Uses PhantomJS/Chromium to render a single-page application written in javascript. Useful for SEO and indexing by social media. Works on LOW-END-BOXES, does not consume much ram memory.
/*
* Wolnościowiec / Frontend Pre-renderer
* -------------------------------------
*
* Wolnościowiec is a project to integrate the movement
* of people who strive to build a society based on
* solidarity, freedom, equality with a respect for
* individual and cooperation of each other.
*
* We support human rights, animal rights, feminism,
* anti-capitalism (taking over the production by workers),
* anti-racism, and internationalism. We negate
* the political fight and politicians at all.
*
* http://wolnosciowiec.net/en
*
* License: LGPLv3
*/
Create your config.php
file in the root directory to override default settings.
The config.dist.php
is a default configuration file and can be copied in place of config.php
- skipped_headers: List of headers to not forward (PhantomJS only)
- allowed_domains: Accept requests only for those domains (all browsers)
- delay: Give the browser X seconds before getting the result from it (PhantomJS only)
- timeout: Give the browser maximum amount of time to render (PhantomJS only)
- with_images: Allow to render images? Mostly its not necessary (all browsers)
- debug: Print debugging information instead of the result (PhantomJS only)
- renderer: Decides if we want to use phantomjs or chromium
- chromium_binary: The command name for Chromium, could be eg. chrome, chromium, google-chrome-beta or some path
- window_size: Browser window size (Chromium only)
- open_process_limit: Limit the amount of workers, so the server will not blow up (Chromium only)

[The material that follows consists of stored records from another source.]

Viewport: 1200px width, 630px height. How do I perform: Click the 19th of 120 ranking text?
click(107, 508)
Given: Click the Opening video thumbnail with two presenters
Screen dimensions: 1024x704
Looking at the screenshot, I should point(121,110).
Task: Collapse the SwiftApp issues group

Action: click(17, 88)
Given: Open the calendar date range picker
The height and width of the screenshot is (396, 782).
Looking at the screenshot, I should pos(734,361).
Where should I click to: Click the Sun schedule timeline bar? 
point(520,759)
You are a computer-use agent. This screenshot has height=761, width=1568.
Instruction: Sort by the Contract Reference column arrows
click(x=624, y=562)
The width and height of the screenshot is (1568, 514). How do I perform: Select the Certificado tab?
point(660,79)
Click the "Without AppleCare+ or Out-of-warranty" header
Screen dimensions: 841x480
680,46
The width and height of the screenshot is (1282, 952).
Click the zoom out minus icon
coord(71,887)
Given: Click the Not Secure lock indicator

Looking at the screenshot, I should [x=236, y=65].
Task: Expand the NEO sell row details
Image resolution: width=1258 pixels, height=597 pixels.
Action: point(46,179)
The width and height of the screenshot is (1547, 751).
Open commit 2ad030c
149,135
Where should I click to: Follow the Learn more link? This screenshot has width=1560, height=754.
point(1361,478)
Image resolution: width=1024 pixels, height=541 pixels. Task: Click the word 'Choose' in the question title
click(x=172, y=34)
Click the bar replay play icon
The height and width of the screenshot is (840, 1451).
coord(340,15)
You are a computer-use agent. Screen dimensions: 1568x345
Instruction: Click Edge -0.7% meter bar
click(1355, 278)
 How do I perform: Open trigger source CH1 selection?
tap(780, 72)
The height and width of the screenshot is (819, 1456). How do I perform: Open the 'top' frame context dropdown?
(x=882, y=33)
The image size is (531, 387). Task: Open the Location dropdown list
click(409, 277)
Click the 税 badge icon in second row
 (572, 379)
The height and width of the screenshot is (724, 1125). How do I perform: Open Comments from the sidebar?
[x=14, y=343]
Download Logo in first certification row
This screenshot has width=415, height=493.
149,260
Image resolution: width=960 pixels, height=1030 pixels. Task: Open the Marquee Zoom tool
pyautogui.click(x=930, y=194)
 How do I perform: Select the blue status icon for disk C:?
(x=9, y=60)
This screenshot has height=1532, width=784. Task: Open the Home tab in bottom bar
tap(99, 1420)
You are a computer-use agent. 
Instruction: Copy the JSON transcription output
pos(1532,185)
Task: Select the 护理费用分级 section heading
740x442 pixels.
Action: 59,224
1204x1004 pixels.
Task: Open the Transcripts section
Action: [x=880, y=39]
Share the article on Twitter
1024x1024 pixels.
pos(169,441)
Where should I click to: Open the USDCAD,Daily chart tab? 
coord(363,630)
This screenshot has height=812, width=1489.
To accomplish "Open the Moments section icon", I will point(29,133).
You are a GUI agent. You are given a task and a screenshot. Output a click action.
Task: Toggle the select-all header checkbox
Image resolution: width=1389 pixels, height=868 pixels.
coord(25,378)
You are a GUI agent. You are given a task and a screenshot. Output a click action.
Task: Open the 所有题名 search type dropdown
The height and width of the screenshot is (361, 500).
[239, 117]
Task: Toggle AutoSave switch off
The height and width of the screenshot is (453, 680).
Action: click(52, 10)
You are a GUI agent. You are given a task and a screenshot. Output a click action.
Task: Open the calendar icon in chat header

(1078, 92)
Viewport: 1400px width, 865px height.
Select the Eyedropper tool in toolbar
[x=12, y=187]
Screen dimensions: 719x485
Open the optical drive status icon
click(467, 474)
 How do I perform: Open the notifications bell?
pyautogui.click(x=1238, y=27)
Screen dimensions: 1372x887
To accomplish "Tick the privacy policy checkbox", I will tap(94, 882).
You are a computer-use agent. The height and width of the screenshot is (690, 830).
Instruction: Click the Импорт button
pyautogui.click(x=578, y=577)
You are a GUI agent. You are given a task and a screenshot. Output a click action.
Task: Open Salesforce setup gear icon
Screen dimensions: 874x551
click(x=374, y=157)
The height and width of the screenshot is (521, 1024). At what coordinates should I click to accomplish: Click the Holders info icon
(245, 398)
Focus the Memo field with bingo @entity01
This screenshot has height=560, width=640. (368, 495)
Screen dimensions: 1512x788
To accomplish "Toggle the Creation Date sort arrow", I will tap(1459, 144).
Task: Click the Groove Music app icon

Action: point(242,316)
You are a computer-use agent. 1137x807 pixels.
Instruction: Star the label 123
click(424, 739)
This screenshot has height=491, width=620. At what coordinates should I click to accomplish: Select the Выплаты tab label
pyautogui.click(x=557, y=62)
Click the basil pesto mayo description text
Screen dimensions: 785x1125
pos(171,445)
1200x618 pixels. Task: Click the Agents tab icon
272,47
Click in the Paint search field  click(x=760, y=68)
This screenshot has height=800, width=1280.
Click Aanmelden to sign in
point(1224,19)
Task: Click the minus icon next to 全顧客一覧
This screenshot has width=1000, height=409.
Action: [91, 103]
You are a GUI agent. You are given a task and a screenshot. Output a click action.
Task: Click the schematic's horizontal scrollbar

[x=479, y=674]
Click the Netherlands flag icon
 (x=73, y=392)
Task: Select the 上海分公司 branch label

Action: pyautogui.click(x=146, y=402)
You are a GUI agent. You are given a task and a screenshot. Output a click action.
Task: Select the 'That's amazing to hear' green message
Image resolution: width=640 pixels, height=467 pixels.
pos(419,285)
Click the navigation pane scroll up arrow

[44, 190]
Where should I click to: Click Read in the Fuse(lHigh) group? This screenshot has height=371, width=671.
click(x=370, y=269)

- wait_for_process_time: Amount of seconds to wait for a process when the maximum of opened browsers (defined in open_process_limit) is reached After this time there will be a 503 returned.
make deploy
Feature | Chromium | PhantomJS |
---|---|---|
Response body | Fast fetch, waits for everything | Based on delay or timeout |
Response headers | Not supported | Supported with exclusion list |
Response code | Not supported | Supported |
Requirements | Just the Chromium browser | The PhantomJS, and the NodeJS |
Proxy support | Yes | No |
The usage is simple, just redirect any request to this service, it should go through index.php Use the webserver to redirect requests properly and validate which domains are allowed.
You can render any page eg. facebook.com by providing the URL in the header.
Example request:
GET /
X-Render-Url: https://www.facebook.com/events/209461189653825/
This allows to use the prerender service for scrapping any pages in a microservice architecture, with scaled services behind the load balancer.
The service keeps the history of successful requests from robots, so later there is a possibility to click
all of those links again using a script reclick-cache
To pass the clicks from reclick-cache
you have to redirect it's useragent curl/reclick-cache
through the
prerenderer, so accept it as a crawler on the webserver configuration just like you do for search engines.
Schedule ./bin/reclick-cache.sh
to run eg. daily to regenerate the cache, so the crawlers could hit the cached version
instead of waiting long for the page to load.
(Works only in Chromium)
By passing a header "X-Proxy-Address" you can enforce the browser to use a proxy server.
Example:
X-Proxy-Address: http://localhost:8080